What the task requires → Set down word for word the lines that begin the entries and run through the line containing "Select the white right auxiliary abacus". Give nothing further.

Records shown →
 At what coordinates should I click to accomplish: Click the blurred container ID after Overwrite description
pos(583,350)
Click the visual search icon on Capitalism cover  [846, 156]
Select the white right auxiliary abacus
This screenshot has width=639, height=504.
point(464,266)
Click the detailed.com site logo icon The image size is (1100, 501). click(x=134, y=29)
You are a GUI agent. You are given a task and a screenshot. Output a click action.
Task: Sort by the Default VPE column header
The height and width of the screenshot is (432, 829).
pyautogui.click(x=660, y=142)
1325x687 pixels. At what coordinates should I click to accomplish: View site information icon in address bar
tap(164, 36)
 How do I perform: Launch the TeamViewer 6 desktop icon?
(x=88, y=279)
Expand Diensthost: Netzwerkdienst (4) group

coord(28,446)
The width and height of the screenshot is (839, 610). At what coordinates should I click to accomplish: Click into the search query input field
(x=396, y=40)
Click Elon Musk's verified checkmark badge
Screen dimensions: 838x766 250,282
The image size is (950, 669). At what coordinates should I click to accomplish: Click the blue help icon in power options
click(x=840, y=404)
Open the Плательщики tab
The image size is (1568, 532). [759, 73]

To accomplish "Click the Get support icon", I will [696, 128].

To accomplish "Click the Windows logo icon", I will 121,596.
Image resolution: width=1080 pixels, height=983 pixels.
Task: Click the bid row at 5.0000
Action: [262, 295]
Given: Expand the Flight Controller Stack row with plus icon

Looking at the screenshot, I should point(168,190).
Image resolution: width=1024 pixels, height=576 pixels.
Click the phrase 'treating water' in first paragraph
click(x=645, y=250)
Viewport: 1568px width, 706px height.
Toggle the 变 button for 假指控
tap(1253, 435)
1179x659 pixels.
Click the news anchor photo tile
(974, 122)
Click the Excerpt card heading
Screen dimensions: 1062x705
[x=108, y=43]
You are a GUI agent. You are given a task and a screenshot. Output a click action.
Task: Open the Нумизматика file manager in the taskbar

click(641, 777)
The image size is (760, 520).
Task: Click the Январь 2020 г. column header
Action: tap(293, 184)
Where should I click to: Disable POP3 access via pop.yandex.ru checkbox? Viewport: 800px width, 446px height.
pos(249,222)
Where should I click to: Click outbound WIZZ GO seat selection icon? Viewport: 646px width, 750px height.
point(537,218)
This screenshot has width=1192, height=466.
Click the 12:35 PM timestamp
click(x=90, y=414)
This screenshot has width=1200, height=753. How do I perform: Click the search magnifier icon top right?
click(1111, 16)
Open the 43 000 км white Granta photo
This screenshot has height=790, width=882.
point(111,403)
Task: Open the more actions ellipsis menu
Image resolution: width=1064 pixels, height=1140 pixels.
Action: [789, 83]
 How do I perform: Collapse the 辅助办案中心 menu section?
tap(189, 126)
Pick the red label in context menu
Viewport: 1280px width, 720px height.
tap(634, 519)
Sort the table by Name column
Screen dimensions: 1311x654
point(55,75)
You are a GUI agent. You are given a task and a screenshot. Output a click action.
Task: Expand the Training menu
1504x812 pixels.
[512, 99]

Exercise solution →
 At what coordinates should I click to accomplish: Click the blurred container ID after Overwrite description
pos(583,350)
Click the visual search icon on Capitalism cover  [846, 156]
Select the white right auxiliary abacus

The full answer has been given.